Established in April 2015, the Nasher Prize is the most significant award in the world dedicated exclusively to contemporary sculpture. It is presented annually to a living artist who has had an extraordinary impact on our understanding of the art form.
Each winner is chosen by a jury of renowned museum directors, curators, artists, and art historians who have expertise in the field and varying perspectives on the subject. The Laureate receives a $100,000 prize and a commemorative award designed by Renzo Piano, conferred in April of each year. The 2018 Nasher Prize Laureate is Chicago-based artist, Theaster Gates, the first American to be honored with the prize.
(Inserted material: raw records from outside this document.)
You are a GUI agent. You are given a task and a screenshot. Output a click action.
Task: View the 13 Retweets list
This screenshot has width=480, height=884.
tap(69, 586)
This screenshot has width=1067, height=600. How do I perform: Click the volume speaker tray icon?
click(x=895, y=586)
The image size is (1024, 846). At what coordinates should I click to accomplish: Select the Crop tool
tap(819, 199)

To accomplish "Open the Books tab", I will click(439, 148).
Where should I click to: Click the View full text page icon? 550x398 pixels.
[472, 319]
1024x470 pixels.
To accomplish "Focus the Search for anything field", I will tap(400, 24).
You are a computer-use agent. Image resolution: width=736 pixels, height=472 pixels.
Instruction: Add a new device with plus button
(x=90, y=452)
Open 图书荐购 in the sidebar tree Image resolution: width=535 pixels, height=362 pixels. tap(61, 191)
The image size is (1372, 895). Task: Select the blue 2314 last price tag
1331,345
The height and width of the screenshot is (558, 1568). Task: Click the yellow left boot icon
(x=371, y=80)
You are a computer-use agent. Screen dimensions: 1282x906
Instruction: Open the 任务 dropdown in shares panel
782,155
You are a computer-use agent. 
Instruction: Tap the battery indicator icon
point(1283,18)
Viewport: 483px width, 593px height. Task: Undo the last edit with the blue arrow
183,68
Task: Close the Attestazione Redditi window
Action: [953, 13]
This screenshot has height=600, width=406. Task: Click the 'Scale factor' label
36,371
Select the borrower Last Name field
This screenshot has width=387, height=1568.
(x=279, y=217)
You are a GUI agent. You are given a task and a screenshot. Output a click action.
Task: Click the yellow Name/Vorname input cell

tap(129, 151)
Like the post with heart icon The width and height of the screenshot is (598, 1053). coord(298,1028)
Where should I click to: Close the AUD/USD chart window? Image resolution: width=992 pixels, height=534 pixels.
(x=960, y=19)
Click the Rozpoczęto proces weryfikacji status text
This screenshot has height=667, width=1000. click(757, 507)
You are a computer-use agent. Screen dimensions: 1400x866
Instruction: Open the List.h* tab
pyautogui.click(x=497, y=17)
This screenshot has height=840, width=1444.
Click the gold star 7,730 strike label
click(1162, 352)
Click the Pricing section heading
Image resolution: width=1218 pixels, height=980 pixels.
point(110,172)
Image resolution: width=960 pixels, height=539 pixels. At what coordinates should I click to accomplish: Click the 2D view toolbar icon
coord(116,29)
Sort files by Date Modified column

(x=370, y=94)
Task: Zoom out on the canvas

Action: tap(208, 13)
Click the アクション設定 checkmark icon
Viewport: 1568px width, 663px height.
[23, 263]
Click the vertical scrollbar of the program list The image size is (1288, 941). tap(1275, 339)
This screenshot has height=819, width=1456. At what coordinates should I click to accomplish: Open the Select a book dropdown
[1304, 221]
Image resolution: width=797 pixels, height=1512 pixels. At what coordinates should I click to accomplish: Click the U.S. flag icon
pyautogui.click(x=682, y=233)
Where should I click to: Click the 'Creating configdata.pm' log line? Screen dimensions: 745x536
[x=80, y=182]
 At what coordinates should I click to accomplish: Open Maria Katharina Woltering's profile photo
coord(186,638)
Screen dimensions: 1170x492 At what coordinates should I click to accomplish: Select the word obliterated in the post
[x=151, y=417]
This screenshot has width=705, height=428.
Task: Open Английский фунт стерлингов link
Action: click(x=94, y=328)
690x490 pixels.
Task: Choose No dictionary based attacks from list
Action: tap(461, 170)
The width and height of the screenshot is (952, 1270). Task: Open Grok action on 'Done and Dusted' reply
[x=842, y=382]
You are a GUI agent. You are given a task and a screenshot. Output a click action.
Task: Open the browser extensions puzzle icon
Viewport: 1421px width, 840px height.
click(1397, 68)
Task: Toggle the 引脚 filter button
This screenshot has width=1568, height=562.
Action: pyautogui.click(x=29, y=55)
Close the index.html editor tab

As part of the celebration of Gates’s designation as the recipient of the Nasher Prize, the Nasher Sculpture Center presents five works by the Laureate. While representing only a small part of the artist’s diverse body of work, which includes large-scale installations, performance, and urban renewal projects, each object illuminates key elements of Gates’s practice. Both Civil Tapestry Composite – circle study and Dirty Red touch on the artist’s use of reclaimed materials that often bear the weight of historical and political references, while Square Work. 2000s with a little bit of 60s is informed by Gates’s archiving practice, itself a reclamation of lost or forgotten histories. The wall-based Squirt and the ceramic and plaster sculpture The Steeple allude to aspects of the artist’s biography through the respective materials of tar and clay. The five works underscore Gates’s ongoing dialogue with the history of modern and contemporary practices.